> What is needed
This exercise calls for all the entries that follow to be set down exactly, without their images.

Stored records:
==*==

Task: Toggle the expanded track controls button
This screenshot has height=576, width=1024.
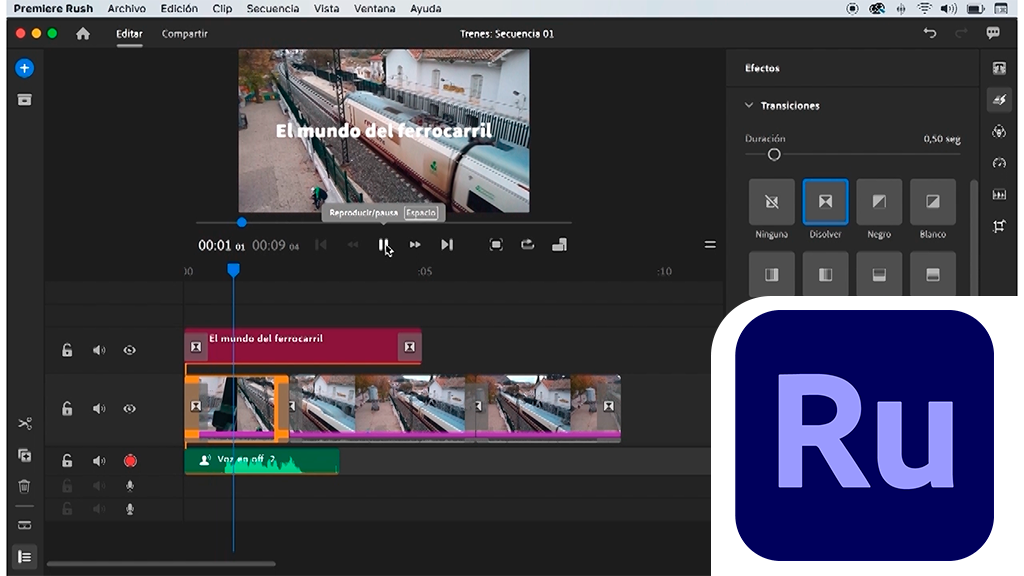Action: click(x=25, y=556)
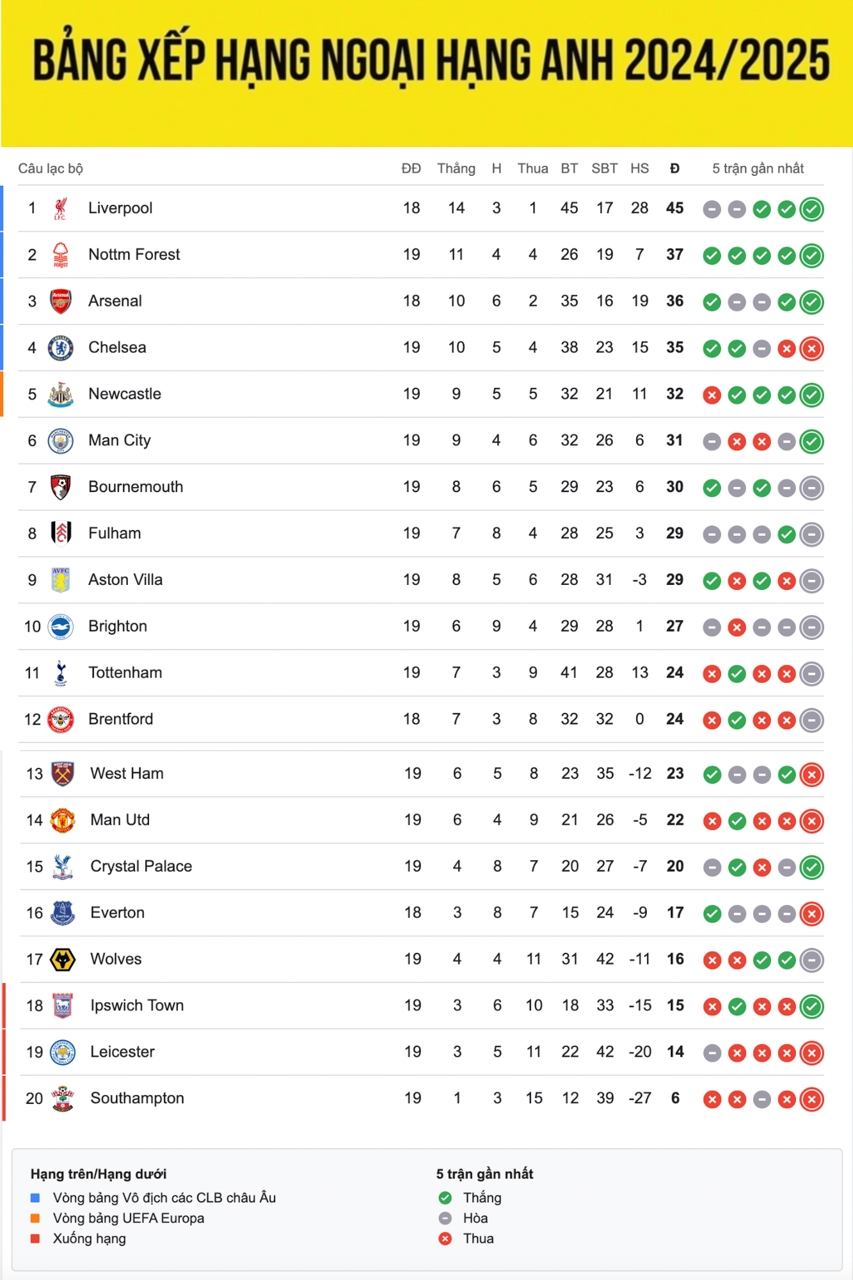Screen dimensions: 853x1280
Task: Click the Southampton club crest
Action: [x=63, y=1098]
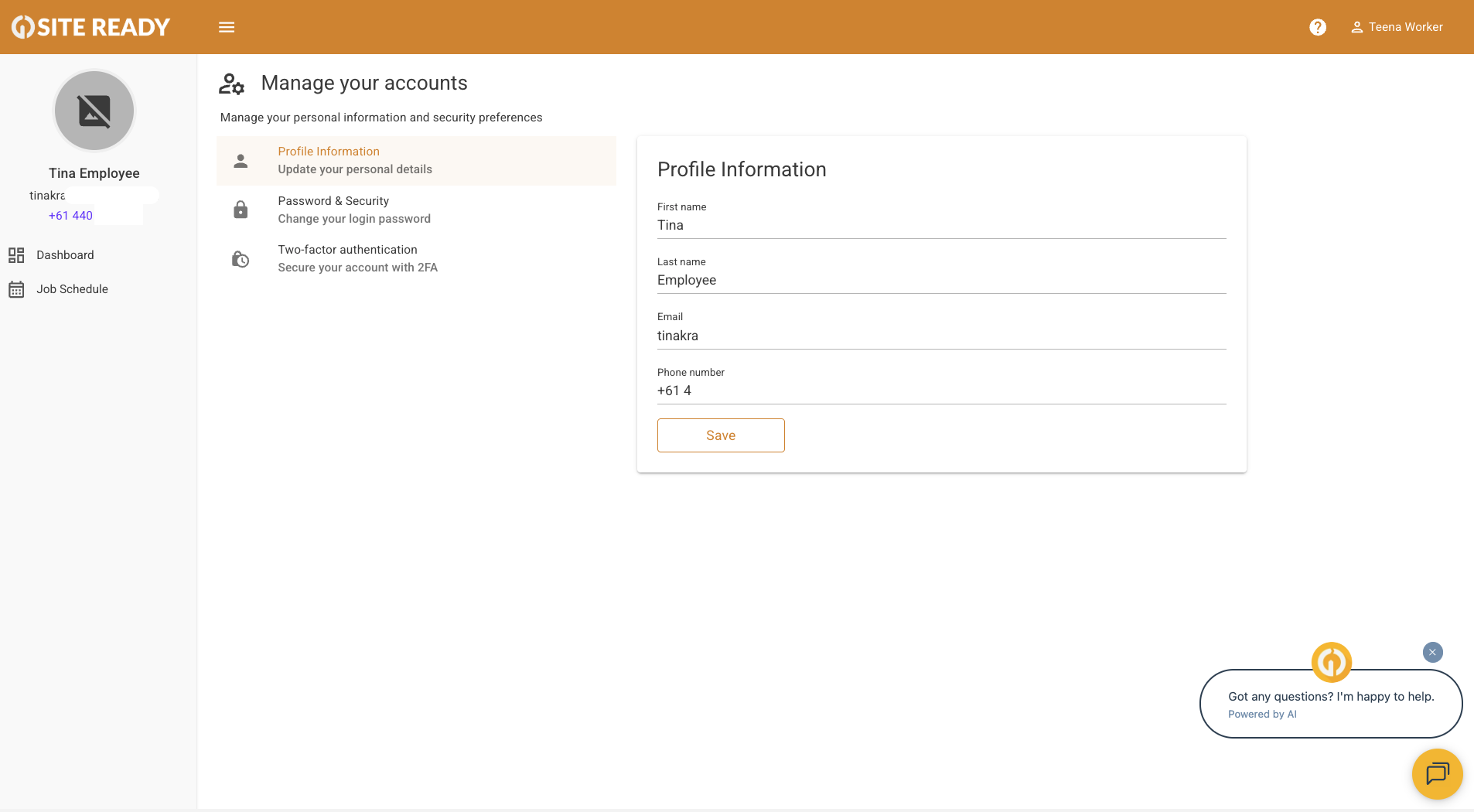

==*==

> Solution to this exercise
Task: Toggle the expanded track controls button
This screenshot has height=576, width=1024.
Action: click(x=25, y=556)
Screen dimensions: 853x1280
Task: Click the Southampton club crest
Action: [x=63, y=1098]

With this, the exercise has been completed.